§ WHAT TO DO:
(1) Answer these questions using the conference call transcript:
(a) What is the square footage of the lease signed with CompuCredit?
(b) In what year was Frost Bank Tower started?
(c) Who is welcomed to the new CIO role?
(2) Transcribe the conference call transcript word for word, starting with "We have minimized" and going on through "addressed development risks.".

§ PROVIDED TEXT:

━━━━━━━━━━━━━━━━

Our client service team has also recently signed a 411,000 square foot lease with CompuCredit for our client teachers at the Concourse Complex, bringing that project to 98% leased in the suburban market but basis market vacancy is 17%.
All of this points out the effectiveness of our leasing team even in suburban markets with significant vacancy.
We're very fortunate to have such strong leasing teams in both Atlanta and our Texas markets and we have a high degree of confidence that our people will continue to have success as they work to release our office properties including the new 191 Peachtree building.
Though our development business is booming, I would be remiss if I didn't remind our investors that there is still risk in our business.
And as a development focus brief, we take on some risks that other pure property [reads] don't.
We work hard to control these risks and to minimize their impact and historically our investors have expected and received high returns because of our development efforts.
In today's environment, there are other risks in the real estate market which are more related to capital markets and they could impact all reads.
Cap rates and investor return requirements have driven pricing up over the last several years to unprecedented levels.
Experience has taught us that significant deviations from historic norms tend to move back towards those historic norms over time.
Just as cap rates and discount rates have fallen significantly, there is a risk that over time they will move in the direction of their historic norms, reducing real estate valuation.
We have minimized this risk by capturing currently high valuations and returning a large portion of the capital to our shareholders and through our robust development pipeline which should continue to provide growth for our company even if cap rates increase.
Frost Bank Tower is a good example of how we've addressed development risks.
The building started in 2001 at what -- at a time many considered the worst point in a deteriorating market.
We believe we could outperform the market since our project was clearly superior to competitive building.
And our hard work paid off as we consistently attracted new tenants to our building at rates substantially higher than those being offered elsewhere.
In some cases our proposals were $6 to $8 per square foot higher and we still won the business.
This quarter we completed the sale of the building and announced $44 million in value creation.
We were able to achieve this positive result even in a down market because we did the right things throughout the development process.
Site selection, building design, construction, and leasing and ultimately deciding to capture the value we created in a strong investment market.
I can't say enough to complement our terrific Austin team for the job they did in building the superior product, leasing it at superior rates and delivering it to the marketplace for a $44 million in value creation.
Sadly I have to tell you that this is the last conference call for our good friend and colleague, Tom Charlesworth.
Tom has decided to retire from Cousins at the end of the year after shouldering a great deal of responsibility for Cousins Companies for over 25 years.
We'll miss Tom's leadership and wisdom.
But since he moved to part time status two years ago, Tom has done a great job of transitioning his responsibilities and we are delighted to welcome Craig Jones to the new CIO role.
We'll definitely call on Tom's insight from time to time but we know we're in capable hands with Craig Jones running the underwriting process and with a deep and experienced senior management team.
With that I'll close my remarks and open the floor to any questions you may have.
May I have your questions please.
Operator
Thank you. [OPERATOR INSTRUCTIONS]
- President, CEO
All right.
Well, thank you everyone for participating in today's call.
If you do have any questions as time goes on, don't hesitate to call us.
We're always available to respond to our investors and analysts.
Thank you for your time.
Operator
Thank you.
That does conclude today's conference call.
We thank you for your participation and have a nice day.

━━━━━━━━━━━━━━━━

§ GIVEN INFORMATION:
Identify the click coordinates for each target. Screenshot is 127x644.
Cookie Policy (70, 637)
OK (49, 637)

━━━━━━━━━━━━━━━━

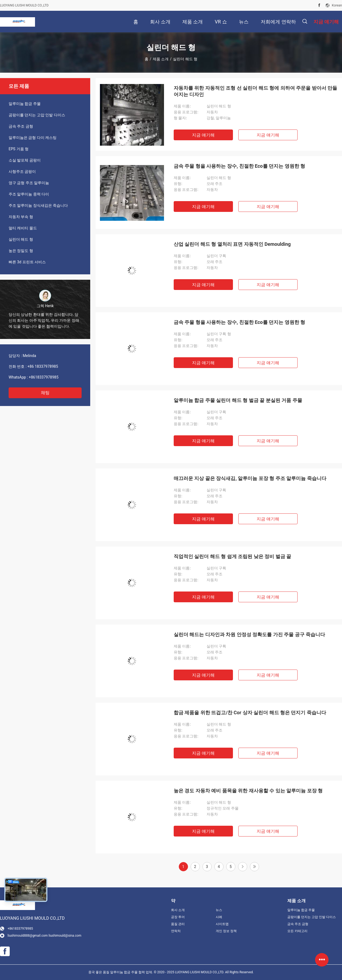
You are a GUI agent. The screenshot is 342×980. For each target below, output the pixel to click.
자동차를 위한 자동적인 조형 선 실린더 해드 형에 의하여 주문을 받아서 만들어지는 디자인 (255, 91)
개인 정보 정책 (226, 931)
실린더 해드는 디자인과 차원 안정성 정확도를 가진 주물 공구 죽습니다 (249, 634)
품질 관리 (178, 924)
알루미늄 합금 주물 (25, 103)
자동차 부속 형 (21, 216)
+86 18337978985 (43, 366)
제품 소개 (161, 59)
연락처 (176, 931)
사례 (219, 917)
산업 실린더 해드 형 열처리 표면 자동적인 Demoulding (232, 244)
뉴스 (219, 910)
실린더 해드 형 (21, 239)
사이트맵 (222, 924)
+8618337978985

━━━━━━━━━━━━━━━━

§ ANSWERS TO EACH TASK:
(1)
(a) 411,000 square feet
(b) 2001
(c) Craig Jones

(2)
We have minimized this risk by capturing currently high valuations and returning a large portion of the capital to our shareholders and through our robust development pipeline which should continue to provide growth for our company even if cap rates increase.
Frost Bank Tower is a good example of how we've addressed development risks.